MATERIAL DA TAREFA —
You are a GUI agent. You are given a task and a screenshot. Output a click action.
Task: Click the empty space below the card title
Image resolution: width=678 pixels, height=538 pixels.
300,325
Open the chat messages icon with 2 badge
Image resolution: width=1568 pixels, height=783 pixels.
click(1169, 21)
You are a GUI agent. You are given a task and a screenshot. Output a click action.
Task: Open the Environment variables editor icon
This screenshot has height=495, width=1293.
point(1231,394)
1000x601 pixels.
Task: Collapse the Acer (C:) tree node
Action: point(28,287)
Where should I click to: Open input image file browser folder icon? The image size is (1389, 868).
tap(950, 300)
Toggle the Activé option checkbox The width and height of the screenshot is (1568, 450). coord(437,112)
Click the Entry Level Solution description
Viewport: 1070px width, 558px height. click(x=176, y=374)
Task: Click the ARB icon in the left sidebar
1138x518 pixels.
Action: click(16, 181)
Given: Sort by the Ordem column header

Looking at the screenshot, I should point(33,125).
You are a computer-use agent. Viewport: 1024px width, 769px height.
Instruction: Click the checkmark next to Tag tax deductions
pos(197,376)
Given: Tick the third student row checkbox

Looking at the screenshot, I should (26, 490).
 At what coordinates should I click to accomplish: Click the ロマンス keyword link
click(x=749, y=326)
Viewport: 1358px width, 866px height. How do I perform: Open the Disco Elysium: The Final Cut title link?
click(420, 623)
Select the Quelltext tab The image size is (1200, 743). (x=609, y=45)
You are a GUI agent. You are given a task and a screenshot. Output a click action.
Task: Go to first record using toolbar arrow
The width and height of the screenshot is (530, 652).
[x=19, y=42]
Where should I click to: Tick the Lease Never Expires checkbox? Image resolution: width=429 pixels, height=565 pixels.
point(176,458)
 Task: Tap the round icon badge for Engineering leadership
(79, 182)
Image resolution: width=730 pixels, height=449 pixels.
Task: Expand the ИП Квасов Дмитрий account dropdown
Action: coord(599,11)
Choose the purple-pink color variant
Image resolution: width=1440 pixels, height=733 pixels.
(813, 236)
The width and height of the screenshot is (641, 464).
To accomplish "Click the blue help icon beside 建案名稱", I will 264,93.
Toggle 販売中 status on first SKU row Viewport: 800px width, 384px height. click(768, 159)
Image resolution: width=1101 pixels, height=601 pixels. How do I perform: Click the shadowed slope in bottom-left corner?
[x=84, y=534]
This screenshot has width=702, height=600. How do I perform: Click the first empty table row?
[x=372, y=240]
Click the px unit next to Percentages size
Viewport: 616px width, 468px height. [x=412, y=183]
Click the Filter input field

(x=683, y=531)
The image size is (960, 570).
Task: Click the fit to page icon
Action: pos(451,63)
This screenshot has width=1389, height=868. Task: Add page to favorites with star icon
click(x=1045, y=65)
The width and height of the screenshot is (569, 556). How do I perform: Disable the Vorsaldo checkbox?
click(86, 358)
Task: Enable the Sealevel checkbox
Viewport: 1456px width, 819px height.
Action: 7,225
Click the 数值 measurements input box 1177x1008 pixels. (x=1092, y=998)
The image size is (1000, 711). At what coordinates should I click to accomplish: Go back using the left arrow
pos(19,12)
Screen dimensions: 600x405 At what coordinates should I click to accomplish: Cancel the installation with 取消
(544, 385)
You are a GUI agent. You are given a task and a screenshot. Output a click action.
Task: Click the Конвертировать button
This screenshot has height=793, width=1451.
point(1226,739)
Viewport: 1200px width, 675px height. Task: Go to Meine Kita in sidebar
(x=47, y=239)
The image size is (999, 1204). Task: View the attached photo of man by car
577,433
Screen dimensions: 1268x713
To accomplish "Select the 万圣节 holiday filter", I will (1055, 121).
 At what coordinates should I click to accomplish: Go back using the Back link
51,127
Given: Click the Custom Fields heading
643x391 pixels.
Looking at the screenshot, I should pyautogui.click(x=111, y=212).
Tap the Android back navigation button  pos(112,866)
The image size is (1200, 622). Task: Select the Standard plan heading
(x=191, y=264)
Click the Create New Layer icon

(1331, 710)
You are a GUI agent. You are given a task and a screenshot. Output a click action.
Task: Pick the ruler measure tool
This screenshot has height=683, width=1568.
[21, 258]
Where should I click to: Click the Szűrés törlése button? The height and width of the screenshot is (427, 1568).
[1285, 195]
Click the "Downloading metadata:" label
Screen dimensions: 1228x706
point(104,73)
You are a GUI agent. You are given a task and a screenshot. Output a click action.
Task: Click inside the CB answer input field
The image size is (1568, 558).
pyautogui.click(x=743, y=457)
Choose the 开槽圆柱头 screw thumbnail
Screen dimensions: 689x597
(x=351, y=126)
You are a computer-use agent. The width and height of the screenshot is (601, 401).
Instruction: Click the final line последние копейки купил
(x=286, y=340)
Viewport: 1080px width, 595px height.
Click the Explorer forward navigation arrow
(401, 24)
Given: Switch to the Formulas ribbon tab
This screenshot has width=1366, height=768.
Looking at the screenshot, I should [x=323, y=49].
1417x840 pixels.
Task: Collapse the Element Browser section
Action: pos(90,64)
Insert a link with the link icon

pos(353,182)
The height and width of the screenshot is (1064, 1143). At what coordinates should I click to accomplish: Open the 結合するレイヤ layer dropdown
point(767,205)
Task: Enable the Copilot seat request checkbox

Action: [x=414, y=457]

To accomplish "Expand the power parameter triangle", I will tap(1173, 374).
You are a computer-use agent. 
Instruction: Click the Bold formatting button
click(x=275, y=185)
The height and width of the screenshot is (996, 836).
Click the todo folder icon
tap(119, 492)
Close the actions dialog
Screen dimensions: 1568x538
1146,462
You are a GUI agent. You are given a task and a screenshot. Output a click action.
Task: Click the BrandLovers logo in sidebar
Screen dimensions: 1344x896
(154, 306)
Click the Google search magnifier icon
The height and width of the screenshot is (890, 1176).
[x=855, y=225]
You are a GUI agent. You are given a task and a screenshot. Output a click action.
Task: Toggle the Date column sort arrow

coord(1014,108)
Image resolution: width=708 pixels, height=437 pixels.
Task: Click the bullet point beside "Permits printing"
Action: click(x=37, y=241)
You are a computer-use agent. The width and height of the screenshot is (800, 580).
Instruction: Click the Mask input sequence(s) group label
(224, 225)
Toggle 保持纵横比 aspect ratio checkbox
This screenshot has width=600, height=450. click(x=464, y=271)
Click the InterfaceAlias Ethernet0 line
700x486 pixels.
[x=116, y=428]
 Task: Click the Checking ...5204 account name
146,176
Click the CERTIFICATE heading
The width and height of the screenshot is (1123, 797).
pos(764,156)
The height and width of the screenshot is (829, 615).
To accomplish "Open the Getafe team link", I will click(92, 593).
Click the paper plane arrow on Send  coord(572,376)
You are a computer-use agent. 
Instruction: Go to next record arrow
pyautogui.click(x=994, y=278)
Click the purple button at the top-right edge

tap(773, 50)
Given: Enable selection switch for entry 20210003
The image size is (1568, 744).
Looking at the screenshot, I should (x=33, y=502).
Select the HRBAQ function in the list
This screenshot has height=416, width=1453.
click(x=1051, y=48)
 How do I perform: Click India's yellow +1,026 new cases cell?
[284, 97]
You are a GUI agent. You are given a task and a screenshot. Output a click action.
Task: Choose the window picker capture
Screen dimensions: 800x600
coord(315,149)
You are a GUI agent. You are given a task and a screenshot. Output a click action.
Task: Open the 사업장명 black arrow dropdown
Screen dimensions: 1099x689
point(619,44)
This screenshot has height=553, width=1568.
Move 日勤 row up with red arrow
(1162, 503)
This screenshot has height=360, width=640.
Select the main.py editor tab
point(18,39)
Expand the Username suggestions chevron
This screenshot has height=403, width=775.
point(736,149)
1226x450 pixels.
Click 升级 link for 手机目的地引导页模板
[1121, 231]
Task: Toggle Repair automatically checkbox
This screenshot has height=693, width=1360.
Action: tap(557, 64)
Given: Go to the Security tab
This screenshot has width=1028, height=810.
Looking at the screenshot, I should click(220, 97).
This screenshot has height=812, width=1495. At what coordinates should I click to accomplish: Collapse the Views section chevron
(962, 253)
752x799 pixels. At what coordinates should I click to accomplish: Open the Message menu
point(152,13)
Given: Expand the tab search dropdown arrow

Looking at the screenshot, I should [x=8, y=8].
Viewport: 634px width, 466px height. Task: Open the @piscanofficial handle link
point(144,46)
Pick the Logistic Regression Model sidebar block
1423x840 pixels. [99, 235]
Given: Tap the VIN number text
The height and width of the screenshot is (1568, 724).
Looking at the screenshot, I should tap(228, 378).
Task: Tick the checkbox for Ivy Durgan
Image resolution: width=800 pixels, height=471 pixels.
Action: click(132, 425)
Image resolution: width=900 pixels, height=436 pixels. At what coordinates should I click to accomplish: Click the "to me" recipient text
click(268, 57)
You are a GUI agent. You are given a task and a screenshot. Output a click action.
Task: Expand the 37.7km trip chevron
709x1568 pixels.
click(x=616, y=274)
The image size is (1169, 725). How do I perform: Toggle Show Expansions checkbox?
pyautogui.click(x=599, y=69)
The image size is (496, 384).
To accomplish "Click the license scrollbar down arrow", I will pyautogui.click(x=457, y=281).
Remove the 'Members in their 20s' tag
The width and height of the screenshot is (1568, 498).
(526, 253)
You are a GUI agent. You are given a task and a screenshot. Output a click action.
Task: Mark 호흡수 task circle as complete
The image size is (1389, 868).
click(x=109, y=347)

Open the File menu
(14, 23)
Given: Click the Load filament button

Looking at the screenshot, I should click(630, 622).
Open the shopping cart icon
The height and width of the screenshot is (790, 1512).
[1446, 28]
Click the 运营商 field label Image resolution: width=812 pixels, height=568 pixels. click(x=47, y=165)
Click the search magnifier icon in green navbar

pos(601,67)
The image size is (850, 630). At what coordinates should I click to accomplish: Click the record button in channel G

ENUNCIADO —
Transforme em uma tabela Markdown o trecho que vai do início dos itens até a linha que contém "Looking at the screenshot, I should (26, 490).", inclusive, com a coluna "Nº" para o número de cada linha e a coluna "Texto" para a linha em si, omitindo as linhas em branco.

SOLUÇÃO —
| Nº | Texto |
|---|---|
| 1 | You are a GUI agent. You are given a task and a screenshot. Output a click action. |
| 2 | Task: Click the empty space below the card title |
| 3 | Image resolution: width=678 pixels, height=538 pixels. |
| 4 | 300,325 |
| 5 | Open the chat messages icon with 2 badge |
| 6 | Image resolution: width=1568 pixels, height=783 pixels. |
| 7 | click(1169, 21) |
| 8 | You are a GUI agent. You are given a task and a screenshot. Output a click action. |
| 9 | Task: Open the Environment variables editor icon |
| 10 | This screenshot has height=495, width=1293. |
| 11 | point(1231,394) |
| 12 | 1000x601 pixels. |
| 13 | Task: Collapse the Acer (C:) tree node |
| 14 | Action: point(28,287) |
| 15 | Where should I click to: Open input image file browser folder icon? The image size is (1389, 868). |
| 16 | tap(950, 300) |
| 17 | Toggle the Activé option checkbox The width and height of the screenshot is (1568, 450). coord(437,112) |
| 18 | Click the Entry Level Solution description |
| 19 | Viewport: 1070px width, 558px height. click(x=176, y=374) |
| 20 | Task: Click the ARB icon in the left sidebar |
| 21 | 1138x518 pixels. |
| 22 | Action: click(16, 181) |
| 23 | Given: Sort by the Ordem column header |
| 24 | Looking at the screenshot, I should point(33,125). |
| 25 | You are a computer-use agent. Viewport: 1024px width, 769px height. |
| 26 | Instruction: Click the checkmark next to Tag tax deductions |
| 27 | pos(197,376) |
| 28 | Given: Tick the third student row checkbox |
| 29 | Looking at the screenshot, I should (26, 490). |